全体がふんわり綿菓子みたいな淡い桃色がかっていて、花だか蜜だかの甘い香りがして、……んー、でもその甘さがどこか縁日の夏祭りっぽいというか……、よくよく注意してみると、カルメラ焼きやらリンゴ飴だのお好み焼きソースやらのニオイも混じっている感じだった。
……ま、天国にだって縁日の祭りくらいあるよな、僕は気を取り直して貝柱から降り立った。
「――わっ、と、」
足下がマシュマロみたいにふわふわしている。逆にくじいたりして危なくねーかコレ、老婆心ながら僕は思った。天国に来てまでコケて怪我したくないってお客様の声を反映した結果なんだろうけど、やりすぎて逆効果、ってドコの世界でもあるもんだ、天国も例外じゃない。
「……、」
さて、これから僕はどこへ行けばいいんだろう、顎に手を当てて僕は考えた。
ここが天国の入口にしちゃ、パンフレットも何も見当たらないし、どうもサービス過多と不足の差がアンバランスだなー、しょーがない、とりあえず縁日のニオイのする方にでも行ってみるか、
「オイにーちゃん、」
「わあっ!!」
僕は眼鏡がズリ落ちそうになるほど驚いた。

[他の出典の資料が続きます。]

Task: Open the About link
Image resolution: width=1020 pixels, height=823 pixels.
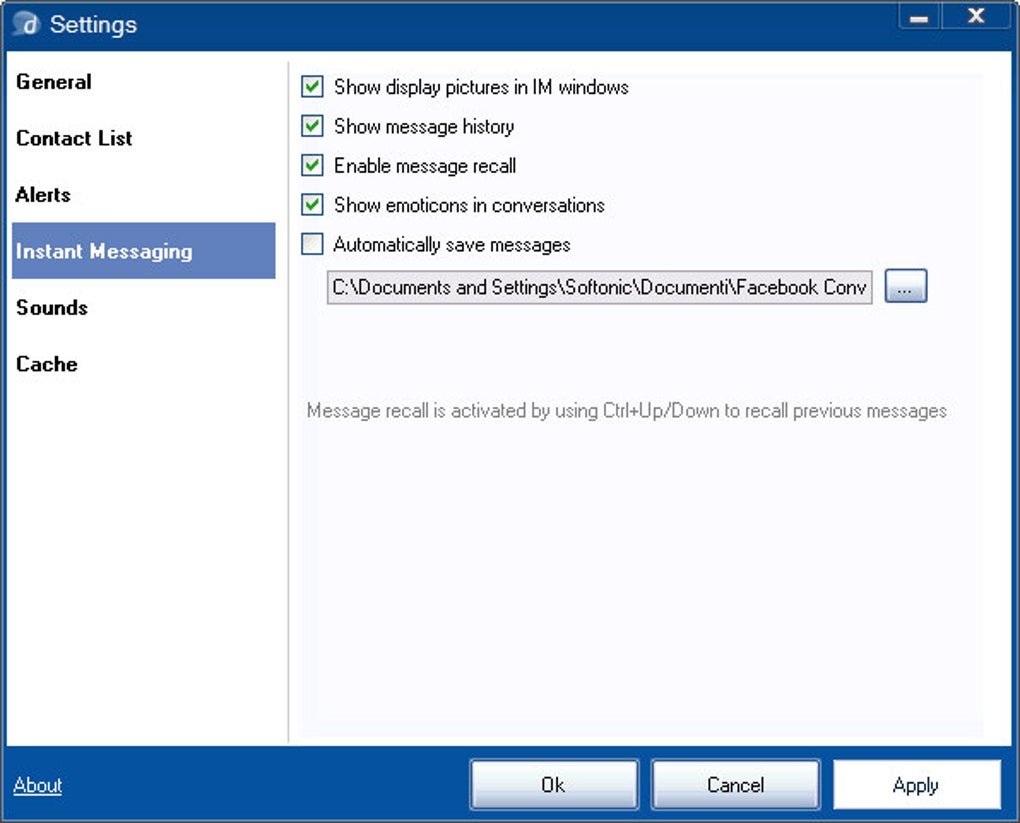Action: [38, 785]
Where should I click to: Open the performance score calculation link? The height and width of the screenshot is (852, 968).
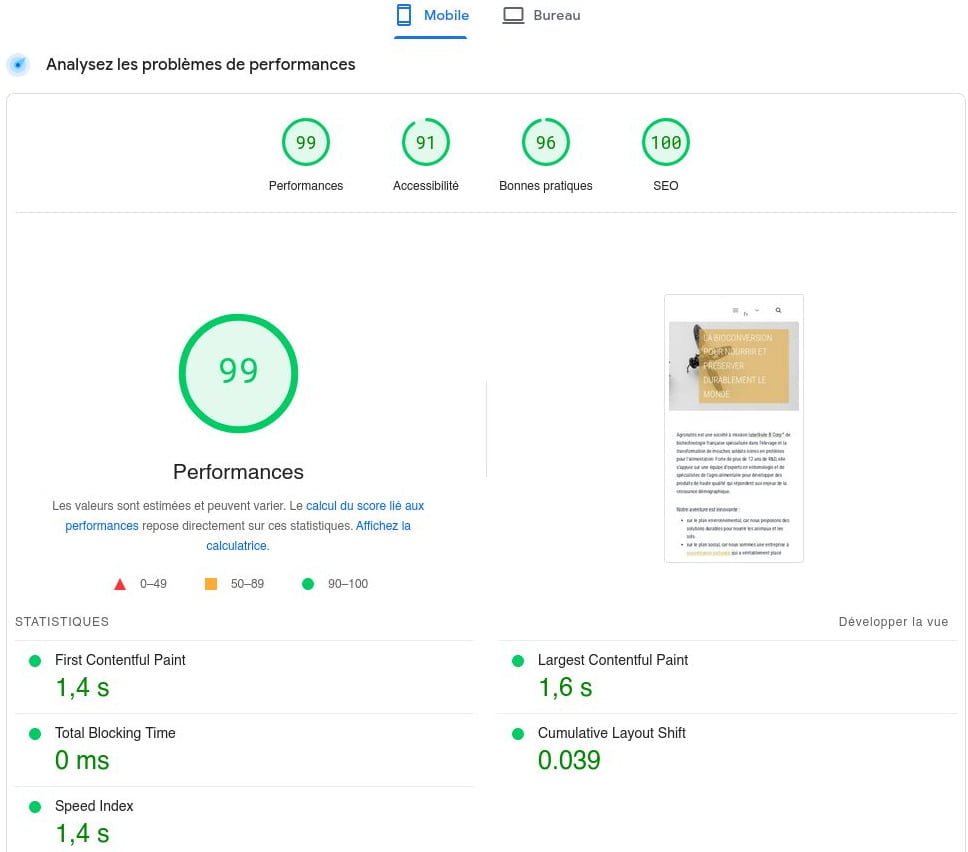364,506
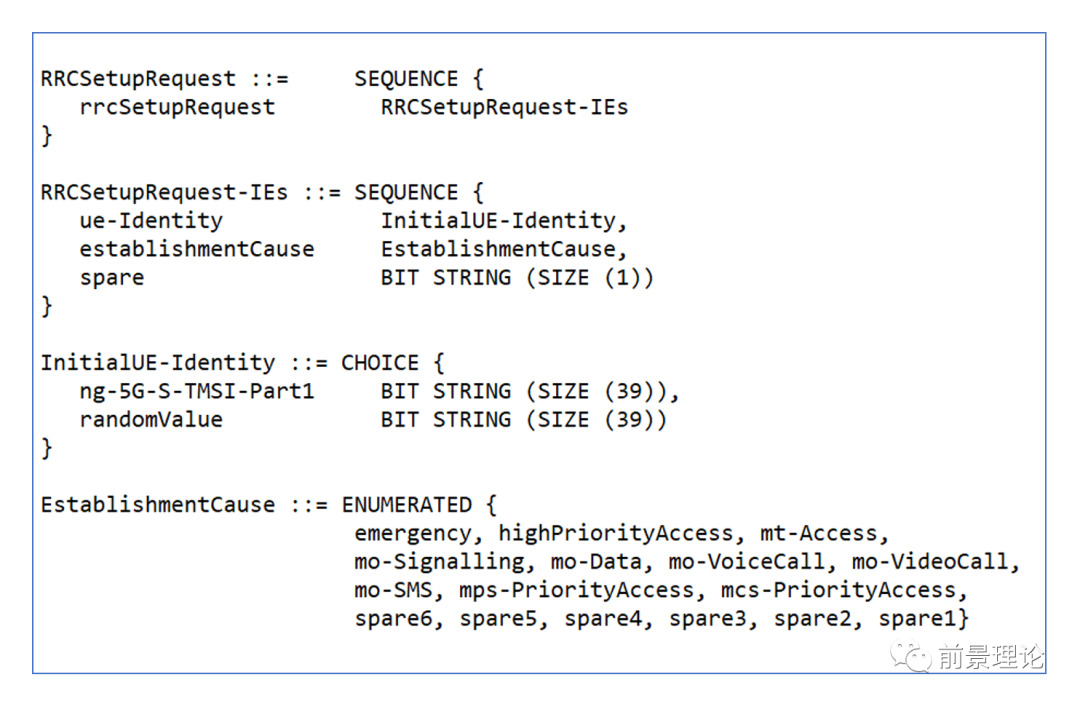Click the RRCSetupRequest-IEs type in the first block
Screen dimensions: 1080x704
coord(504,107)
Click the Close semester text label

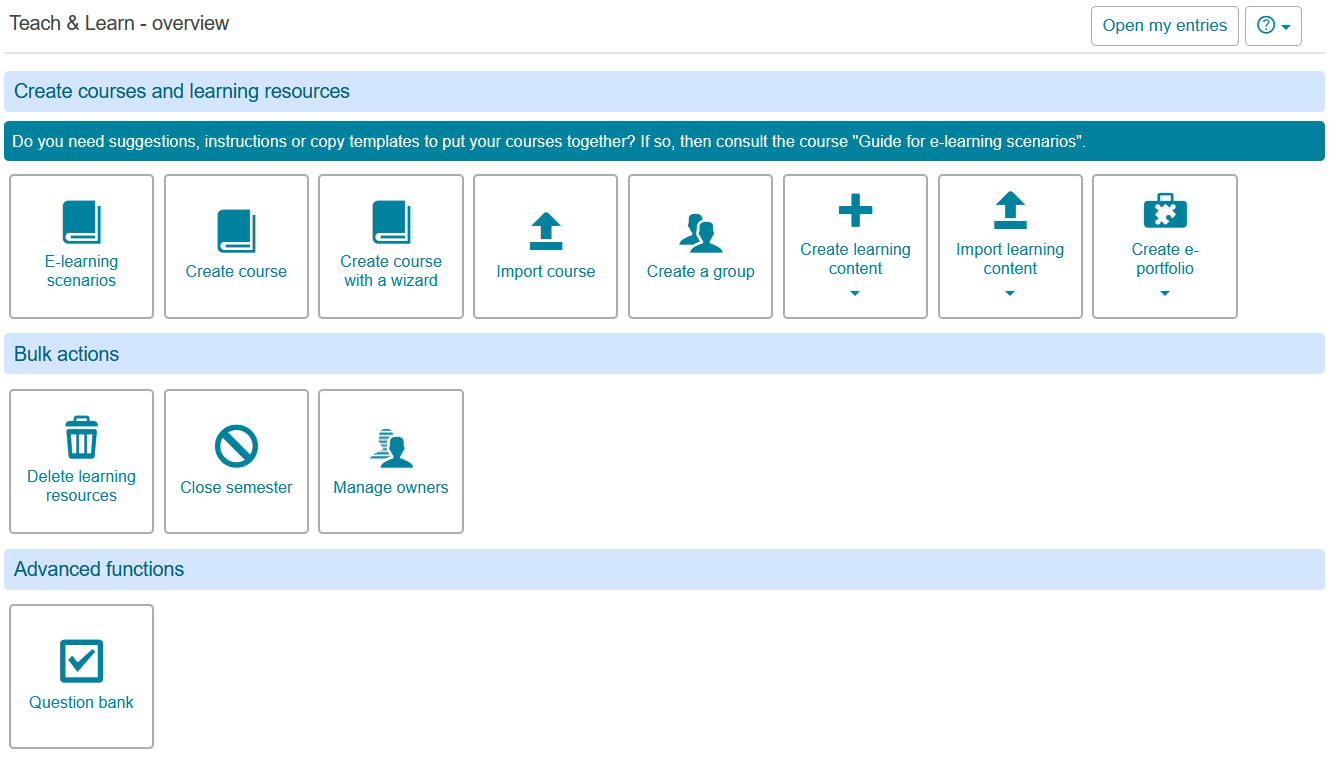tap(236, 488)
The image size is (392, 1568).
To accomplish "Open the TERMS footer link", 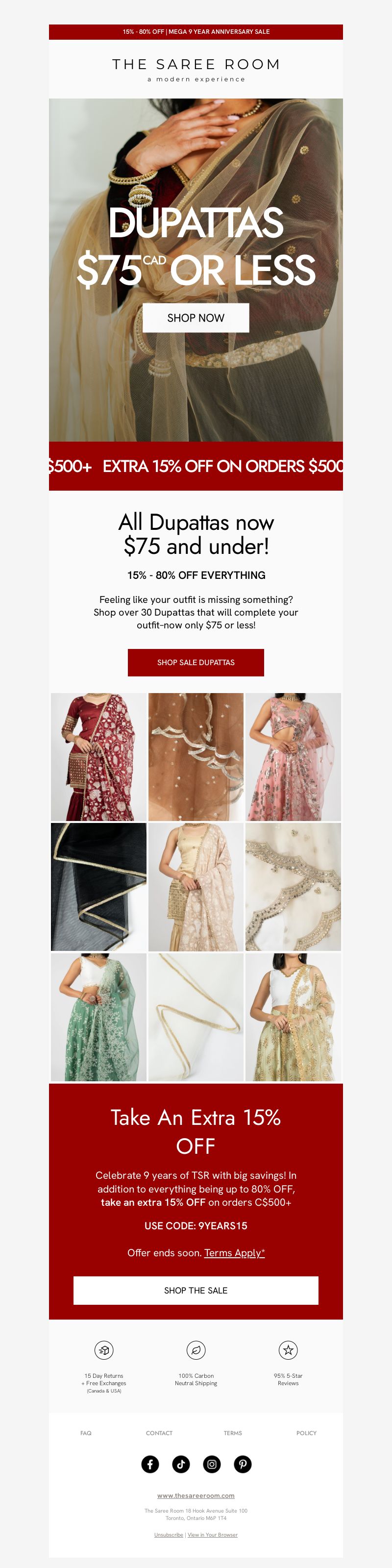I will 233,1433.
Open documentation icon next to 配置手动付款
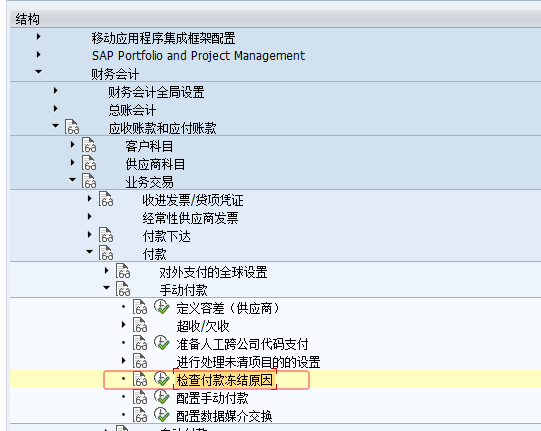541x431 pixels. [140, 397]
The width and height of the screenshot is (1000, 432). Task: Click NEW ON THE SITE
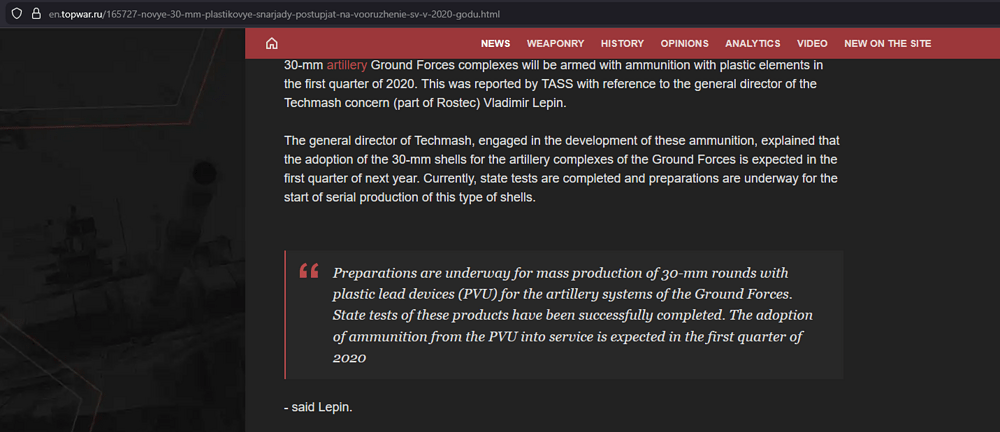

後ろからいきなり声かけないで欲しいよ全く、僕は眼鏡を掛け直してまじまじ声の主を見た。銀髪天パで半眼の、ぬぼーっとしたにーちゃん(とおっさんのボーダー上)が、かったるそーに腕組んで立っていた。ビミョーな特攻服みたいなヤツの上に片肌脱いで着崩した着物、そこにブーツ合わせて木刀下げて、何だか妙ちきりんな格好をしている。
「あの……、」
僕は思わず首を斜めに傾けた。
「もしかして天使さん、ですか?」
――ハハハ、そんなまさかな、言いながら自分でも信じきれない気分満載だった。こんな駄天使が天使でまかり通るなら、天国全体のサービスレヴェルもたかが知れるというもんだ、
「あぁ?」
にーちゃんが心底メンドくさそーにメンチを切った。
「何寝ぼけたこと言ってんだ、俺はただのポン引……、居酒屋コンシェルジュでございますっ☆」
後半、あからさまな作り笑いを貼り付けてにーちゃんが言った。
「居酒屋?」
僕は訊ねた。
「ボク、未成年なんでお酒とかはちょっと……」
「未成年のボクちゃんのためにはママのホットミルクコースもございますのよっ」
――おーほほほ、さぁ行きましょう行きましょう、一名様ごあんなーいっ、にーちゃんは僕の着物の首根っこを引っ張ってマシュマロ通りをずんずん進んでいく。
「あのっ、ボクまだ行くとか何にも決めてないんですけどっ」
「ヘーキヘーキ、どーするかなんて行ってから決めればいいんだからネッ」
せめてもの僕の抵抗はあっけらかんと一蹴された。
……思えばあのとき、どうしてもっと全力で反抗しなかったのだろう、初めての天国で、右も左もわからない、不安で心細くて、そこにちょっと上から強めに出られて頼もしい、とか思っちゃったのかなぁ……。いずれにせよ、僕はあの日の僕のことを完全には責め切れない。